El cariño de los asistentes se hizo patente en una presentación atípica, una comunión perfecta entre autora y asistentes que abarcaba lo meramente literario. Feliz de ser yo es la segunda parte de una trilogía que comenzó con Volando alto y que cuenta con una legión de seguidores, pero también amistades que no quisieron perderse el acontecimientos. «En mi vida pensé que algo así podía ocurrir, estoy super feliz», reconocía Sanchidrián.
El lector encontrará entre las líneas de este libro, nada más y nada menos, que la verdad. «Una verdad que a veces escuece porque llega a través del autoconocimiento, que a veces nos enseña cosas que no nos gustan tanto de nosotros mismos, y hasta que no aceptemos que tenemos cosas buenas y cosas menos buenas, que somos seres humanos, es muy posible que no lleguemos a ser felices con nosotros mismos», resumía.
No es un libro de autoayuda al uso ni un relato de consejos. La propia autora avisa que «no es una felicidad generalizada, no significa que mañana tenga un mal día, pero he aprendido a aceptarme con lo bueno y lo menos bueno».

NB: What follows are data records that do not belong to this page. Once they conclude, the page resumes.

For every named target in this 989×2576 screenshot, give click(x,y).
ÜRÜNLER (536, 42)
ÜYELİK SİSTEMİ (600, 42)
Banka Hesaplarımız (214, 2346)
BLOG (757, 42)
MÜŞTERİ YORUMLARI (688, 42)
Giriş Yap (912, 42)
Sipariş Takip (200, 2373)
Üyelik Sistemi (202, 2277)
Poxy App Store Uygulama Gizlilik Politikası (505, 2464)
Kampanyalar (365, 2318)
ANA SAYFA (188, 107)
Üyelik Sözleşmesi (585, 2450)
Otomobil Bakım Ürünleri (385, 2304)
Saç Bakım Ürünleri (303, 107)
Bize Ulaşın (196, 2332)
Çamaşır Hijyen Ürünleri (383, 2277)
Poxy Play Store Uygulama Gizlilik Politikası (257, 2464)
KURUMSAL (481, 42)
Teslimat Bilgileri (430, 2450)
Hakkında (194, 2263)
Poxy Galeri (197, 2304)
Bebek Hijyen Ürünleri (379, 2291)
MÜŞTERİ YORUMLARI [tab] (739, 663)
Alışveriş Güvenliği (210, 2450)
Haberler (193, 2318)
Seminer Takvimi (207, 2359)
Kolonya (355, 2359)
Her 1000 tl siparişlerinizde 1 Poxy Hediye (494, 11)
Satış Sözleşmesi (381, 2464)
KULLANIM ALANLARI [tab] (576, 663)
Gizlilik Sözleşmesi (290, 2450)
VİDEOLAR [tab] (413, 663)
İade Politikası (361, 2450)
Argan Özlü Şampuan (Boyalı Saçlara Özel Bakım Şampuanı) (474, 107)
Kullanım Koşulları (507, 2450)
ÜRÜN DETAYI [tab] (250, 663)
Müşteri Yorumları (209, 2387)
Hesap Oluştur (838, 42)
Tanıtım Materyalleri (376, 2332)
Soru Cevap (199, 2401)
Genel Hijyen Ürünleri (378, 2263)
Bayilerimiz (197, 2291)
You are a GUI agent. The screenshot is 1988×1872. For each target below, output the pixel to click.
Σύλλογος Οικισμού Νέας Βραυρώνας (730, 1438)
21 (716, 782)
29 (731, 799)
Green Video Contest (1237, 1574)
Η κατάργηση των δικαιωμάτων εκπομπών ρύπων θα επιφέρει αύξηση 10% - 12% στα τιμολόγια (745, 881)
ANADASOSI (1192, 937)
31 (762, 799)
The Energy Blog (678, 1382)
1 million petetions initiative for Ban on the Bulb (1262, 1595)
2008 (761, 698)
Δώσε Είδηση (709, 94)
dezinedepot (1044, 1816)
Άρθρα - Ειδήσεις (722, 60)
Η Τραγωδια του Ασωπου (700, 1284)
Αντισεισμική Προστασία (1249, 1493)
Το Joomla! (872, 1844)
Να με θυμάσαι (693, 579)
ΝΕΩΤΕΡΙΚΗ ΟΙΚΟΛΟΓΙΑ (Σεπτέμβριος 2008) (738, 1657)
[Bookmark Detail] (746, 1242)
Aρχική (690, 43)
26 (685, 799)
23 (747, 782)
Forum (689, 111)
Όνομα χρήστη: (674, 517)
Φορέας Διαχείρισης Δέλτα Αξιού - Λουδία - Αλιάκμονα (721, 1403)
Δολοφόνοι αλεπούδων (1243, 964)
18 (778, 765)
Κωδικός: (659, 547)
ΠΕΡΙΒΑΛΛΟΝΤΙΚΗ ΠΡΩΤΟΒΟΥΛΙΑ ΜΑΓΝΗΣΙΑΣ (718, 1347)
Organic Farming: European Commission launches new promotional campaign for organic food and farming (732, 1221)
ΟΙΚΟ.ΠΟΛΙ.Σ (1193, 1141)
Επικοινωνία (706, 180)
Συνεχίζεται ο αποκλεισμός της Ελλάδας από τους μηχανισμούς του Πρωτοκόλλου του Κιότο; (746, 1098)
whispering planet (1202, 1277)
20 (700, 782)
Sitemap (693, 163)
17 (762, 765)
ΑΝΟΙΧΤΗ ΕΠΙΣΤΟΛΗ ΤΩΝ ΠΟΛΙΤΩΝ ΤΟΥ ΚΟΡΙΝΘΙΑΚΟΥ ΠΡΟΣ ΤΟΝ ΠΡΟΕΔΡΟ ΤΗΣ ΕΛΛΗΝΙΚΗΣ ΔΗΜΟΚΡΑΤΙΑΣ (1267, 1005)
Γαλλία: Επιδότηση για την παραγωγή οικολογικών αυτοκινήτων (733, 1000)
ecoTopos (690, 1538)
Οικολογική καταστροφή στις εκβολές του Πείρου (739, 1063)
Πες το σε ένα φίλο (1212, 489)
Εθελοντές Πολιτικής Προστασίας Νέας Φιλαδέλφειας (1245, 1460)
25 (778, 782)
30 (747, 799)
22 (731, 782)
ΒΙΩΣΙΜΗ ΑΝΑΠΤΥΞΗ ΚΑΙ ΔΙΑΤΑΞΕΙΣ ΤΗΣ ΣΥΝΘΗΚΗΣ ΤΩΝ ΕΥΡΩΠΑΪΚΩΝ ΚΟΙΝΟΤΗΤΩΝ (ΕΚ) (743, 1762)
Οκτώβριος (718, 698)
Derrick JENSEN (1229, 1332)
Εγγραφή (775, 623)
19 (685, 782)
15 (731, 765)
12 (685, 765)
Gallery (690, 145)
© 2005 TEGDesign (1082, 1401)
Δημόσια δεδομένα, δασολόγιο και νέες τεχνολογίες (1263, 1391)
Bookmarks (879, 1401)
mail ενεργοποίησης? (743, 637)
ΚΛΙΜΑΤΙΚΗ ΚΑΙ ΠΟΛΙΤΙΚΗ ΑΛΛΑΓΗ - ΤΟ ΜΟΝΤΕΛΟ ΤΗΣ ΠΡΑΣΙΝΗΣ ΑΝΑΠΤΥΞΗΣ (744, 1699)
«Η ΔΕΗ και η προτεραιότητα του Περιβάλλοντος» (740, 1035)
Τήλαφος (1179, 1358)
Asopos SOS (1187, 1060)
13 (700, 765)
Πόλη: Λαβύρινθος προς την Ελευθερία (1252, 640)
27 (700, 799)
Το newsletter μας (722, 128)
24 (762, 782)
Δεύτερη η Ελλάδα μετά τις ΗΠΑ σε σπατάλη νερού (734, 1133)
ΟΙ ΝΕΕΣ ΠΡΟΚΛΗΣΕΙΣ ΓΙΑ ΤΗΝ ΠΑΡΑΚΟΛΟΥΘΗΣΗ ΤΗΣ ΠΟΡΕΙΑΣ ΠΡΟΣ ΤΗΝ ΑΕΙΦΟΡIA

Así, añadía que «tengo dislexia y soy hiperactiva. Antiguamente pensaba que era un defecto y hoy en día para mí es un regalo porque hace que me acerque todavía a más gente. Para mí era algo malo y he conseguido transformarlo. Hay que entender que es algo bonito cuando se comparte  desde el cariño y el respeto».
No era la primera vez que Natalia Sanchidrián presentaba un libro en la Biblioteca Pública de Ciudad Real, pero sí que hay un antes y un después tras mostrar Feliz de ser yo en sociedad.